The government has ordered strategic health authorities to review their eligibility criteria for continuing care to ensure it is in line with a recent court judgement.
The DH is currently drawing up a national framework for continuing care to replace the current system of locally determined eligibility criteria. Care services minister Liam
Byrne has said the goverment will consult on this next month.The guidance applies until this has been created.
The government move comes in new guidance issued last week about the judgement’s implications. The judge involved criticised the current national Department of Health guidance on determining eligibility as “far from being as clear as it might have been.”
The new guidance also calls on strategic health authorities, primary care trusts and local authorities to consider whether there are service users who should be re-assessed as a consequence of the judgement.
The Association of Directors of Social Services wants its members to ensure their procedures and criteria are in line with the judgement.
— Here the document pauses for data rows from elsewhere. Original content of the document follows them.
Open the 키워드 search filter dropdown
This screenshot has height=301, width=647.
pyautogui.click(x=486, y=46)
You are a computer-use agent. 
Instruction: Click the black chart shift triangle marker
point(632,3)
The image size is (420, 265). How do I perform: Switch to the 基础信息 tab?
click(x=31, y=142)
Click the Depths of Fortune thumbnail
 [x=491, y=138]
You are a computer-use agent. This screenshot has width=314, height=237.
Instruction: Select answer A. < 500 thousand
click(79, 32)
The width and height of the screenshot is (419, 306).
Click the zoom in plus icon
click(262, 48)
The case prompting the changes was brought by Maureen Grogan, who claimed she was wrongly denied fully funded continuing care by Bexley Care Trust, using criteria laid down by the South East Strategic Health Authority.
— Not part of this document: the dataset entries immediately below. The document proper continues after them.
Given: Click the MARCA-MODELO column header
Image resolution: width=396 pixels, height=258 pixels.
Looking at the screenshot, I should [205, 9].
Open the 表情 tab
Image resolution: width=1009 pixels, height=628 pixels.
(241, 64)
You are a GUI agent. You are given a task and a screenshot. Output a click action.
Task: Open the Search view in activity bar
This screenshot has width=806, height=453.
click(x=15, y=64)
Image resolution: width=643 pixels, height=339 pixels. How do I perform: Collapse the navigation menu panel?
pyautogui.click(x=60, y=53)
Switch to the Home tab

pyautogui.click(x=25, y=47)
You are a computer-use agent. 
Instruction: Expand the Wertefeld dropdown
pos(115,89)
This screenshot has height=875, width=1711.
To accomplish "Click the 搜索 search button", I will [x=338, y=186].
Instead she was given the top band of registered nursing care contribution, forcing her to contribute to her own care.
The judge said that council had used “fatally flawed” criteria in not following the landmark 1999 Coughlin judgment, which stated that anyone with a “primary health need” should be eligible for continuing care. He called on Bexley to reassess Grogan using this judgement.
The judge said that DH guidance on continuing care and the top band of the RNCC caused confusion between the two systems.